Dataset content:
— start —
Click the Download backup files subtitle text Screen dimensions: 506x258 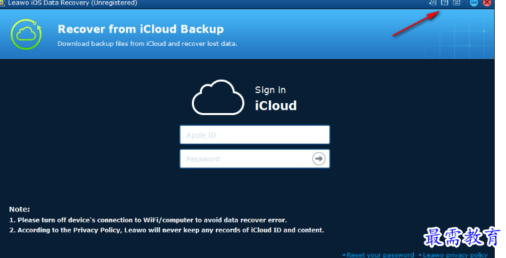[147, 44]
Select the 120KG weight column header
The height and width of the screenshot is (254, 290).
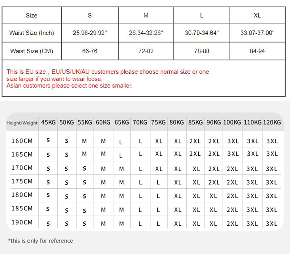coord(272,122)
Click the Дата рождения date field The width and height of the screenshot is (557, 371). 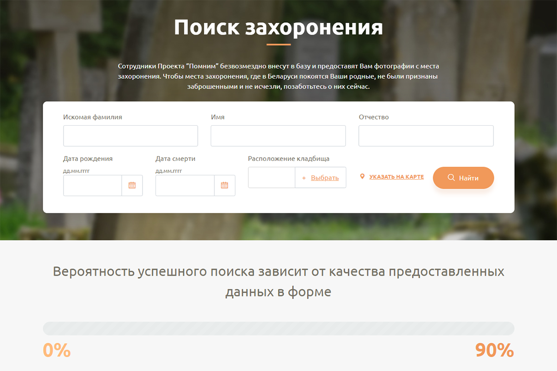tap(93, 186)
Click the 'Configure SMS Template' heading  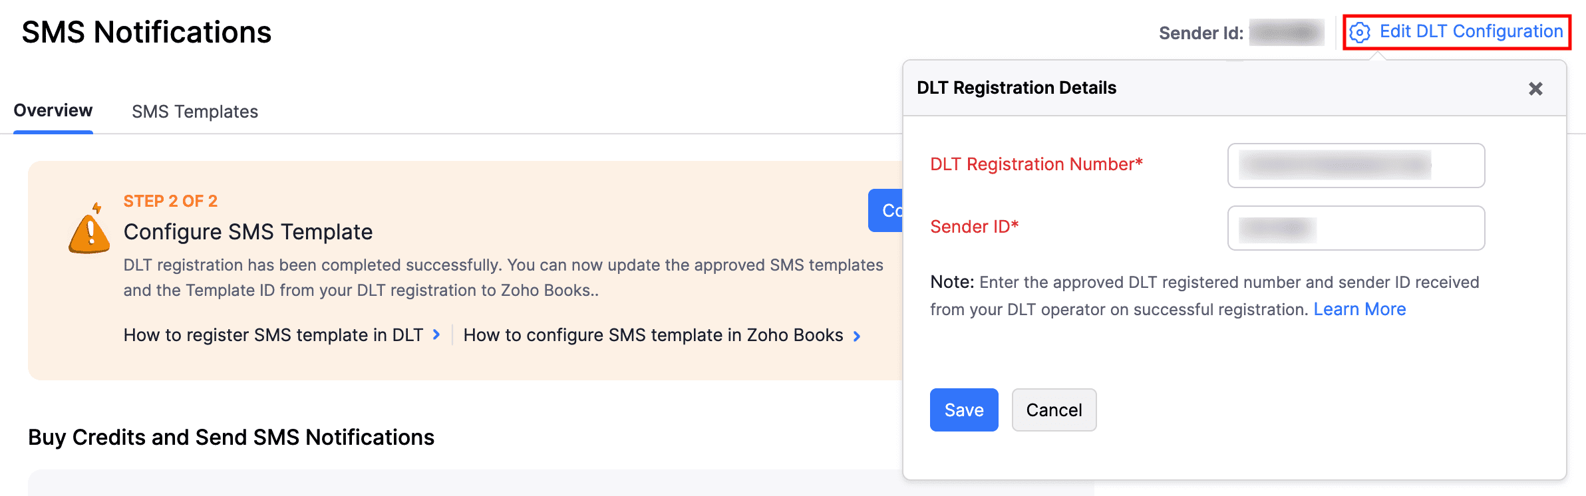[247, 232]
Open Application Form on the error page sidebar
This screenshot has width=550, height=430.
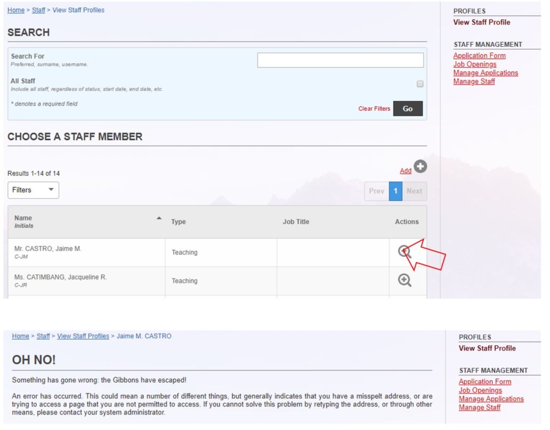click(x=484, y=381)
— end —
— start —
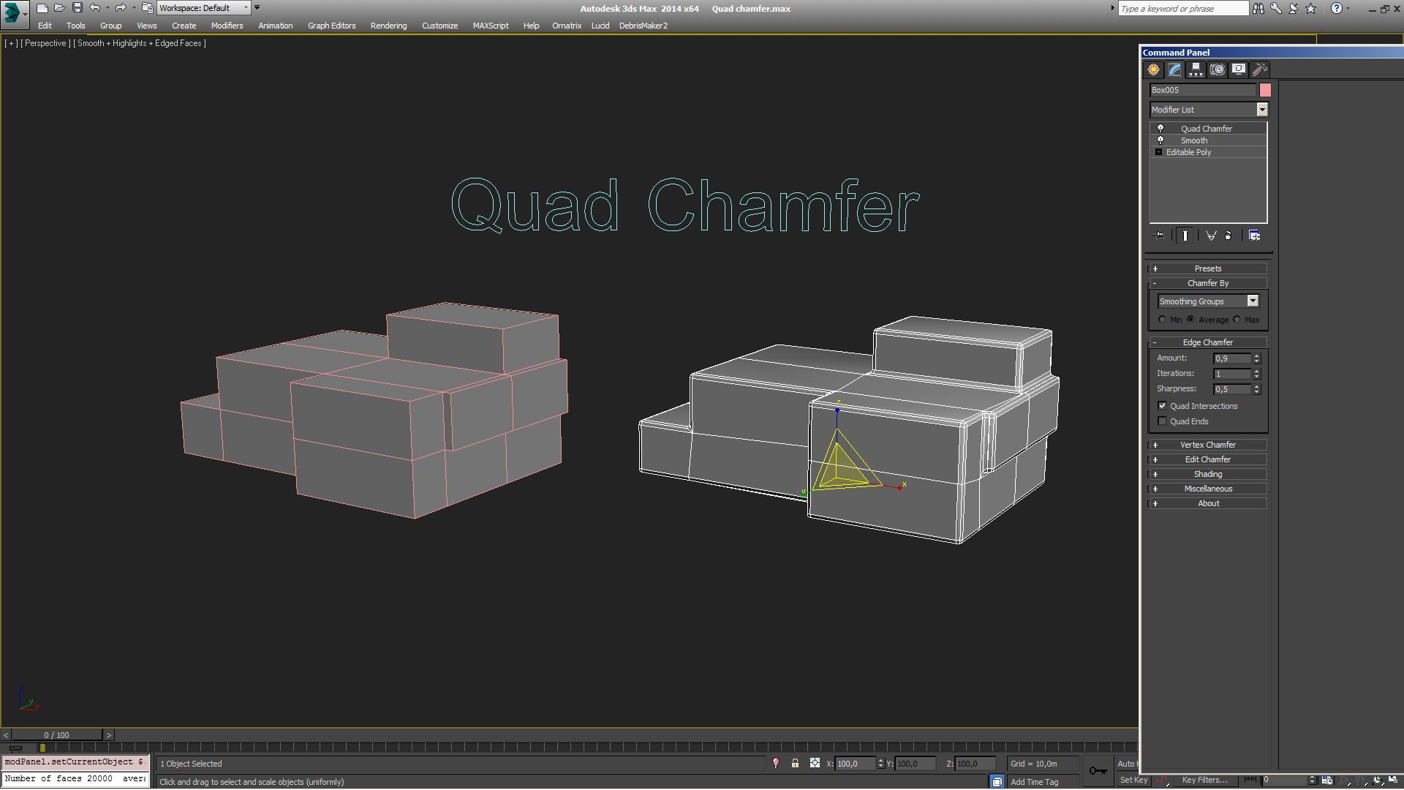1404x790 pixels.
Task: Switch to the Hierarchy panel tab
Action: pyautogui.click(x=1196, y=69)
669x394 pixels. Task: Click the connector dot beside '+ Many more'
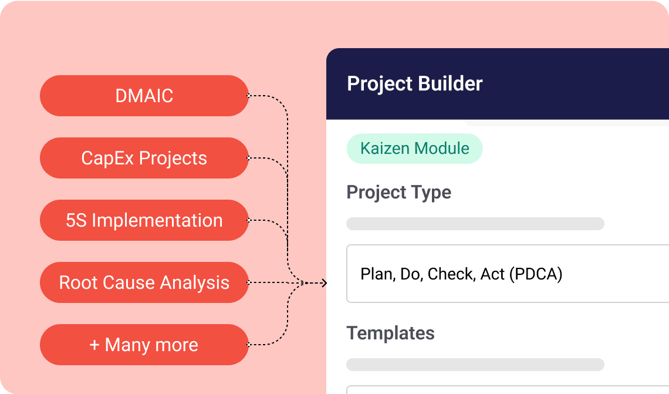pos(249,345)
— end —
— start —
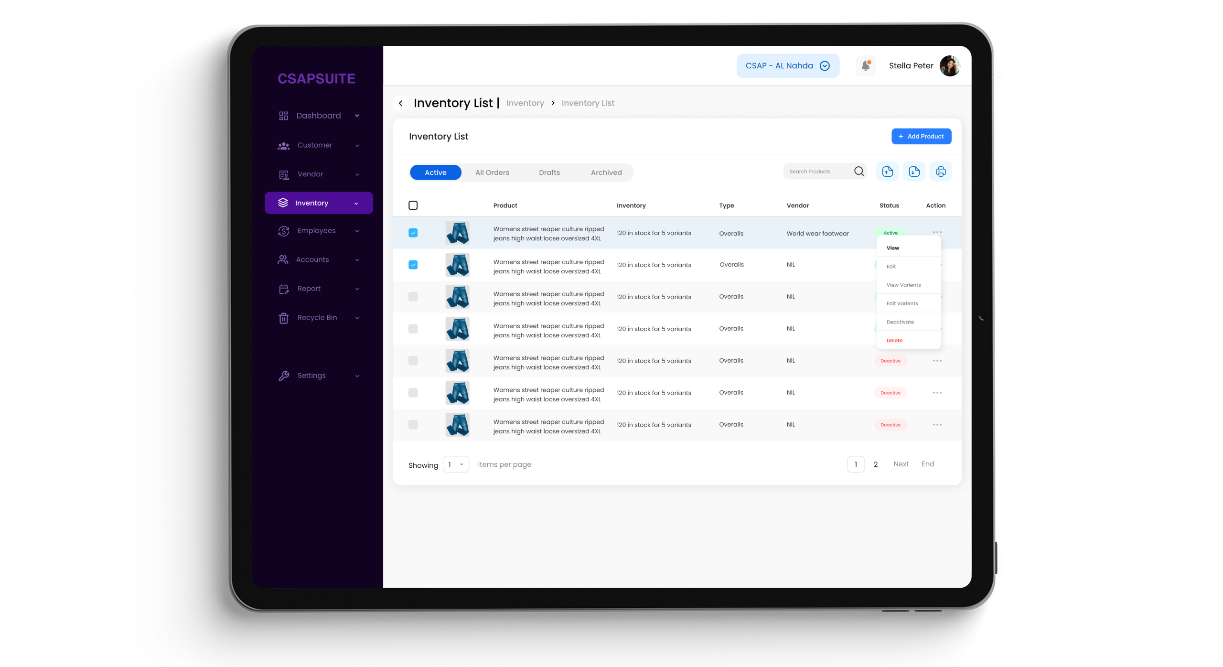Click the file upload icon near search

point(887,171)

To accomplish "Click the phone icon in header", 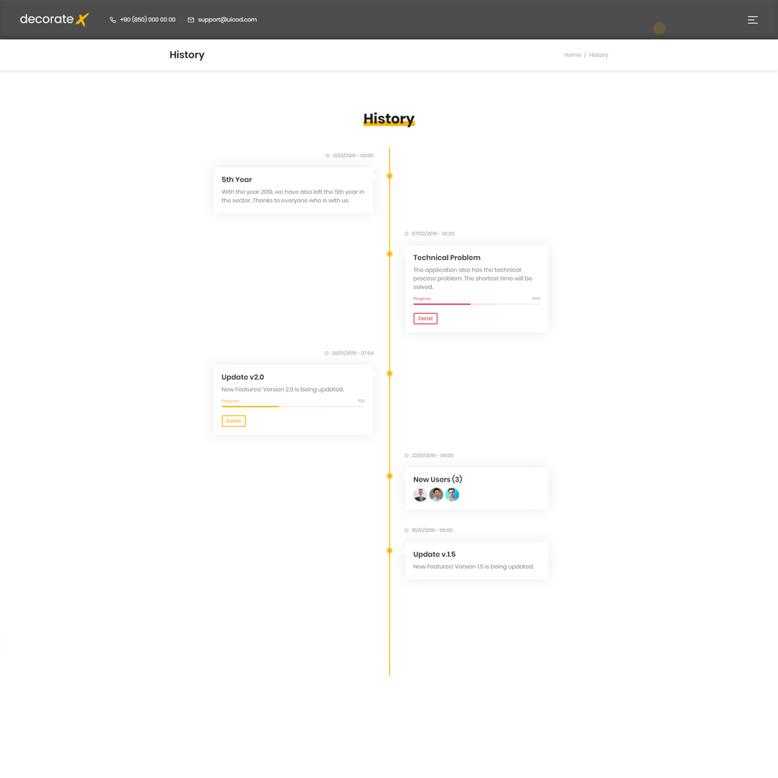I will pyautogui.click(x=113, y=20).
— end —
What to produce:
Copy the items starting at the line containing "Open Application Form" and ending at the line containing "click(x=484, y=381)", swapping in "side panel" wherever "sidebar" appears and keeping everything else the same. Leave the pictures out.

Solution to the exercise:
Open Application Form on the error page side panel
This screenshot has width=550, height=430.
click(x=484, y=381)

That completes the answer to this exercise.